Afghanistan, a landlocked Asian country, is experiencing the worst drought in the past five decades. The United Nations has estimated that 2 million people have been affected by the drought and that 1.4 million people are in need of urgent food assistance. Several years of low rainfall and snowfall have led to the seriousness of the drought in Afghanistan.
The Drought in Afghanistan
The drought has affected 20 provinces in the country. Almost 1.5 million people rely on agriculture products for food in these affected regions. It has majorly affected the planting of wheat and livestock pastures. The Famine Early Warning System Network has placed many regions in Afghanistan in a crisis state and some regions are even considered to be in emergency phases. Due to the drought in Afghanistan, the number of households in the crisis to emergency phases are expected to rise even more.
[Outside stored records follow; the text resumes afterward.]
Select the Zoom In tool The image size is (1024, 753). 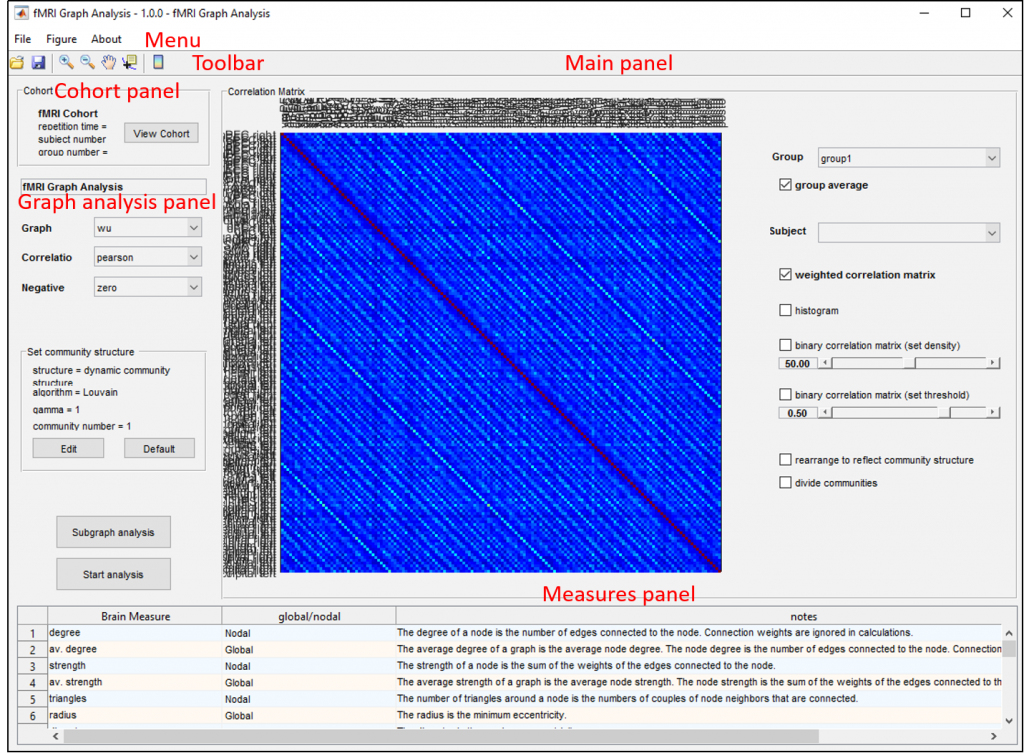tap(67, 62)

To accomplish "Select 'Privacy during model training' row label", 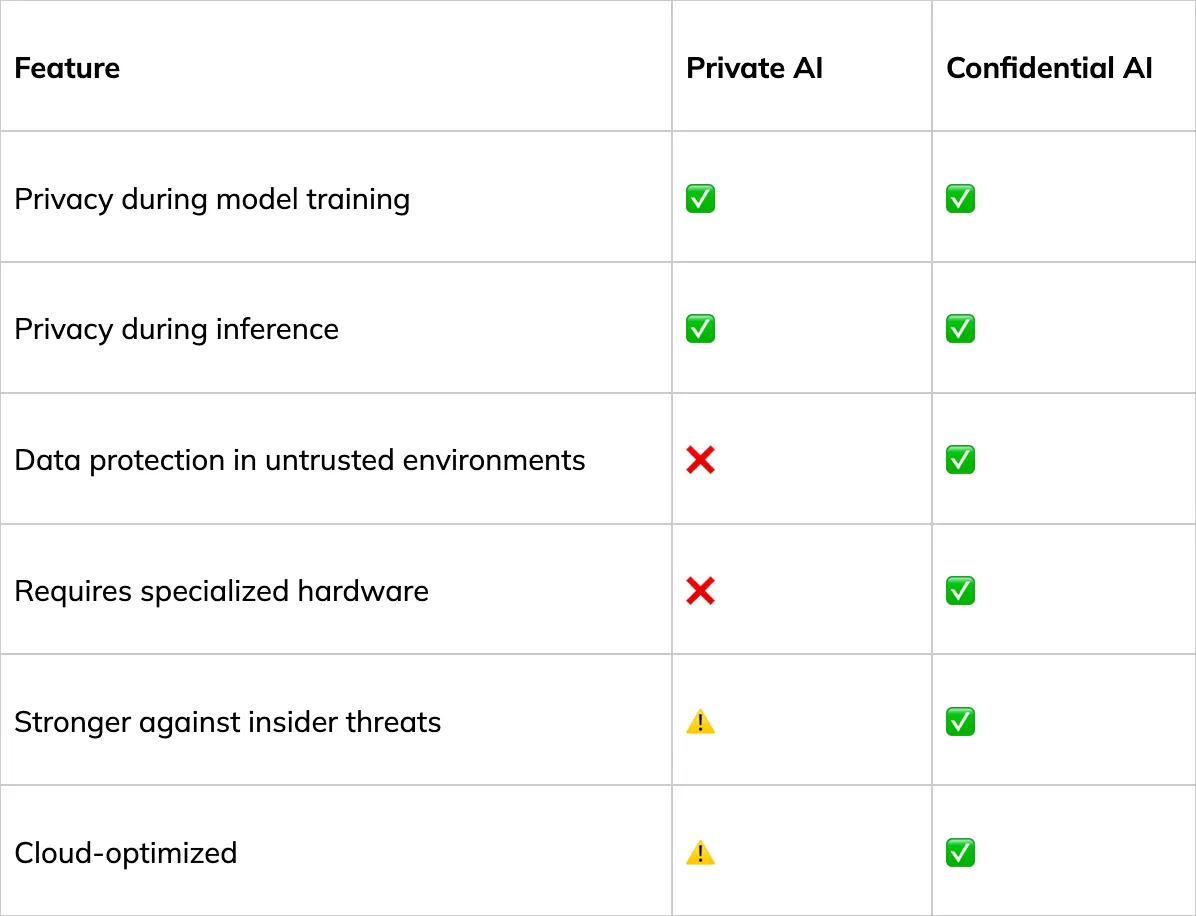I will 212,199.
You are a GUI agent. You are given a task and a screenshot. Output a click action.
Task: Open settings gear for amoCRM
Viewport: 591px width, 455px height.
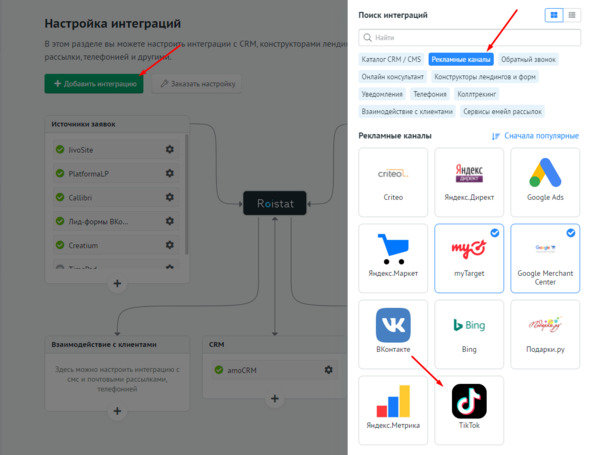[x=329, y=370]
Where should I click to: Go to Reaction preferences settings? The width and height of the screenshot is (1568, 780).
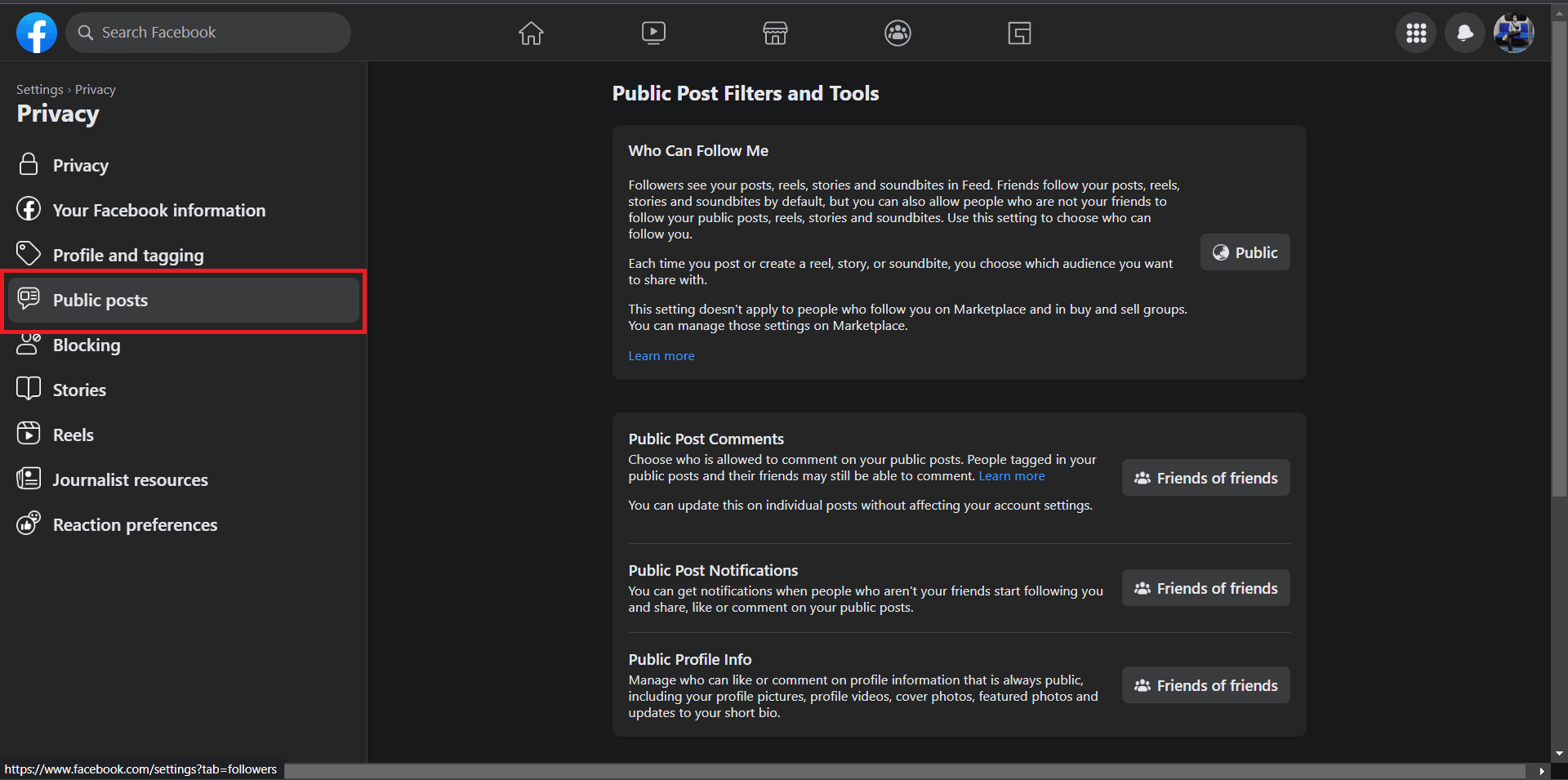coord(135,525)
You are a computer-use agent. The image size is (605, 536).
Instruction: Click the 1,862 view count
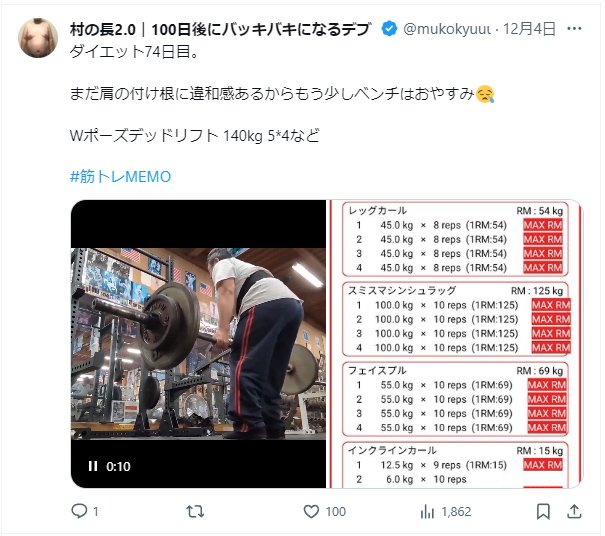pyautogui.click(x=456, y=512)

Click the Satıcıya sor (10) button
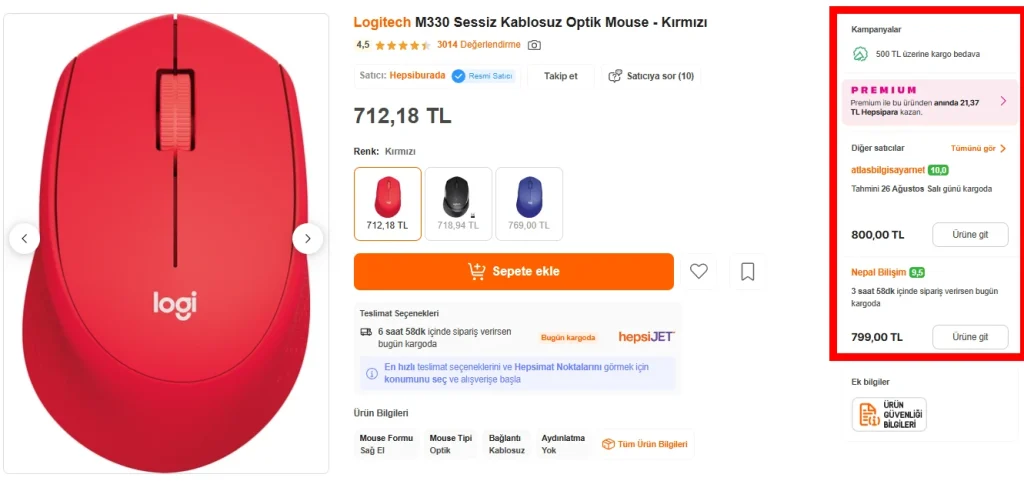click(x=651, y=76)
The Effect on Refugee Crisis
The recent drought in Afghanistan has added more pressure to the refugee and displaced person population in the region. Water levels are so low that, in some areas, dry wells are driving even more people to leave the country.
Continuous conflict and unemployment have been a typical factor of migration in Afghanistan, but now the drought adds to the problem. During the recent refugee crisis, Afghans were the second largest group of refugees. Countries like Iran and Pakistan are no longer welcoming Afghanistan refugees and are even encouraging refugees to return home. Those who are unable to leave the country move into urban cities in order to find work to provide for their family.
International Response to Drought in Afghanistan
The European Union has recently added $22.7 million in emergency aid to the region in response to the severeness of the drought in Afghanistan. The recent funding will help to provide assistance to projects on the ground. These ground projects include food assistance, water, sanitation and health care.
A portion of this help will come from the EU’s own Emergency Response Mechanism that provides assistance to vulnerable regions. The Humanitarian Country Team also plans to revise their Humanitarian Response Plan (HRP) to ask for $177 million in aid to assist people affected by the drought. The revision of the HRP plans to reach 4.2 million people across the country in various aspects, especially agriculture, sanitation and nutrition. These programs aim to ensure food security in the region as the number of households in need of emergency assistance increases.
There is hope for the region to somewhat sustain itself. The coming of Fall and El Nino, routine climate pattern, are promising to planters in Afghanistan. El Nino is expected to provide more than average precipitation in the coming season. The areas planted for wheat are expected to be higher than average due to the prediction of high precipitation.
This prediction, however, is one of many and there are other outcomes for the spread of rainfall. Hopefully, rainfall will return to the region and provide farmers with the resources to plant and harvest. As long as the people in urgent need of humanitarian aid are assisted, there is hope to ensure food security for those most affected by the drought in Afghanistan.